Main responsibilities:

  • Queues Data Acquisitions and schedules them for merging.

  • Copy inputs for Data Product from source nodes to local storage.

  • Execute daqDpmMerge to create Data Product.

  • Deliver Data Product to specified receivers (normally OLAS).

daqDpmMerge

Standalone (command line) executable.

Main responsibilities:

Software Context

This section describes the software context of OCM and DPM, focusing on provided and used software interfaces. Fig. 2 shows the components with their relations to interfaces which also specifies their dependencies. The individual interfaces are described for daqOcmServer in Table 2 and daqDpmServer in Table 3.

../_images/DaqContext.png

Fig. 2 Software context for daqOcmServer and daqDpmServer. The interface category refers to whether the interface is used (or provided) persistently or in a transitory manner e.g. because interface is used only for the duration of an operation. Non-conjugated ports (without ~) indicate that the interface is provided whereas conjugated ports (with ~) indicate a interface is used.

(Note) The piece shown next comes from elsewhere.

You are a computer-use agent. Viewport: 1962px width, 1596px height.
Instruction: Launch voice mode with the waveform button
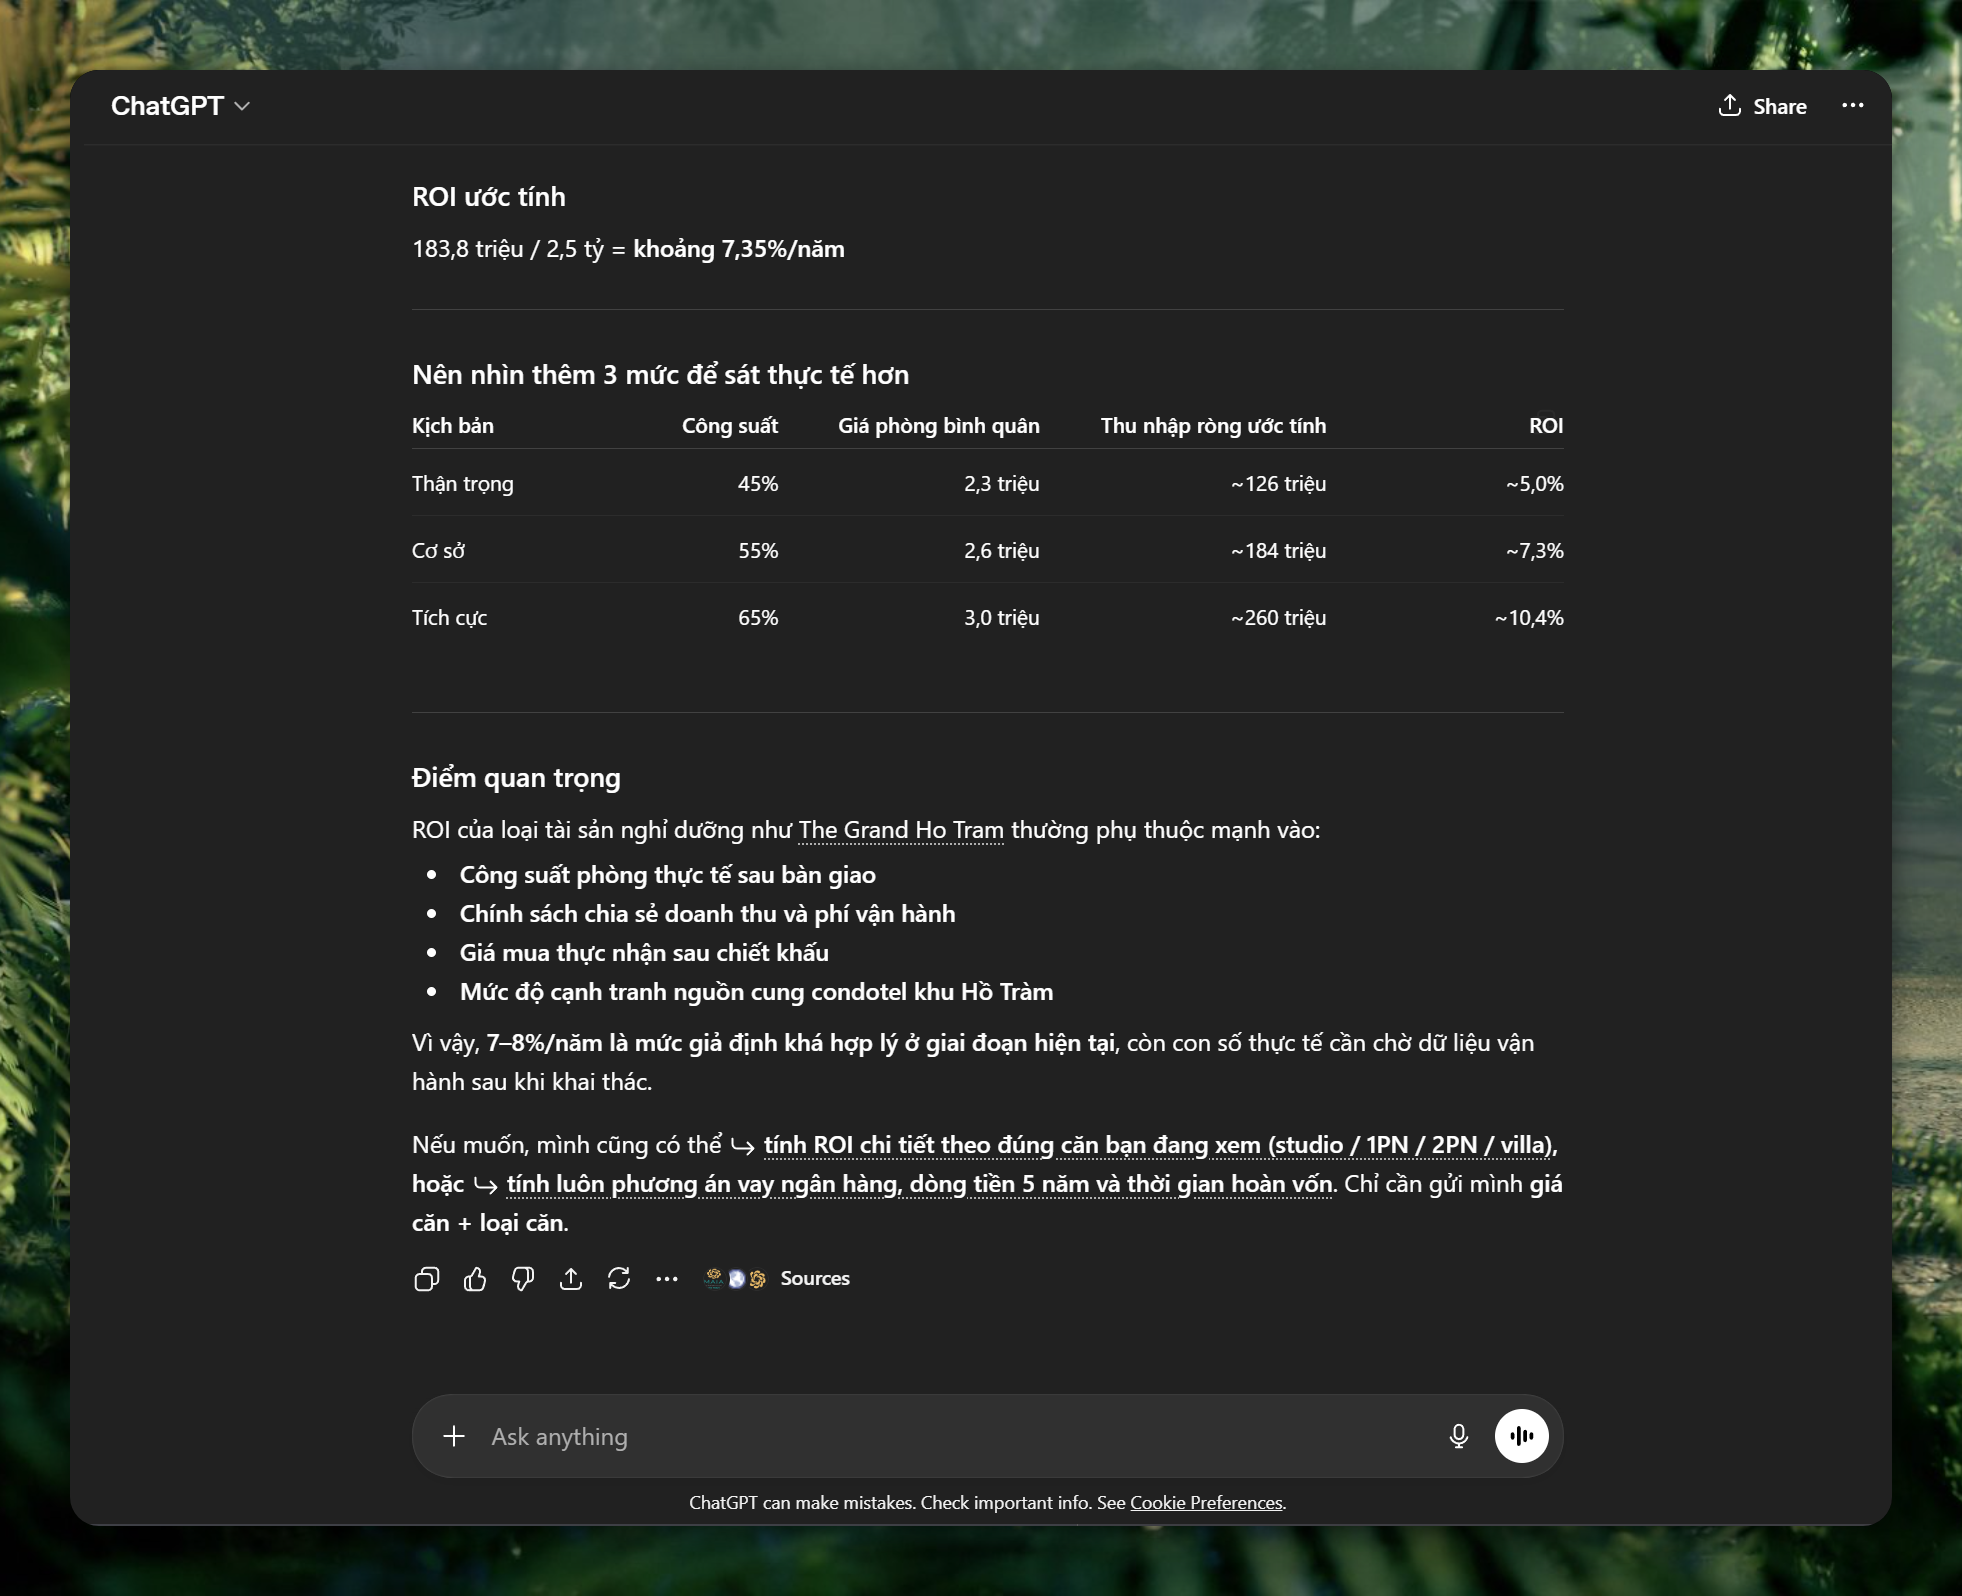point(1522,1437)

Table 2 Interface Description: daqOcmServer

Interface

Description

stdif

Standard interface implemented and provided by OCM which enables operational life-cycle control and supervision.

daqif.OcmDaqControl

Interface implemented and provided by OCM to manage Data Acquisitions.

~oldb

OCM has a persistent dependency to the Online Database to update it with current configuration and application status.

~metadaqif

OCM use the metadaqif to acquire data from metadata sources for the duration of each Data Acquisition.

~recif

OCM use the recif to acquire data from primary data sources for the duration of each Data Acquisition.

~daqif.DpmDaqControl

If DPM is operational OCM will send commands to schedule the individual Data Acquisitions to be merged into Data Products.
Table 3 Interface Description: daqDpmServer

Interface

Description

daqif.DpmDaqControl

Interface provided by DPM for scheduling Data Acquisition to be merged into Data Product.

~oldb

DPM has a persistent dependency to the Online Database (redis-server) to update it with current configuration, application status and status of all Data Acquisitions.

remote-storage

Interface to remote file systems used to fetch the individual files to be merged into Data Products or send final Data Product to a receiver.

archive

Interface used to deliver Data Products to OLAS.

storage

DPM stores all files on a file system before merging is performed as well as the resulting Data Products.

daqDpmMerge

To perform the merge daqDpmServer will execute daqDpmMerge as a subprocess and monitor it using standard I/O pipes. To abort merging signals will be used.

Deployment

Reference

Two reference models for deployment is provided below in Fig. 3 and Fig. 4. The node Instrument Workstation below refers to any instrument provided node. There are no particular requirements or constraints unless daqDpmServer is deployed there.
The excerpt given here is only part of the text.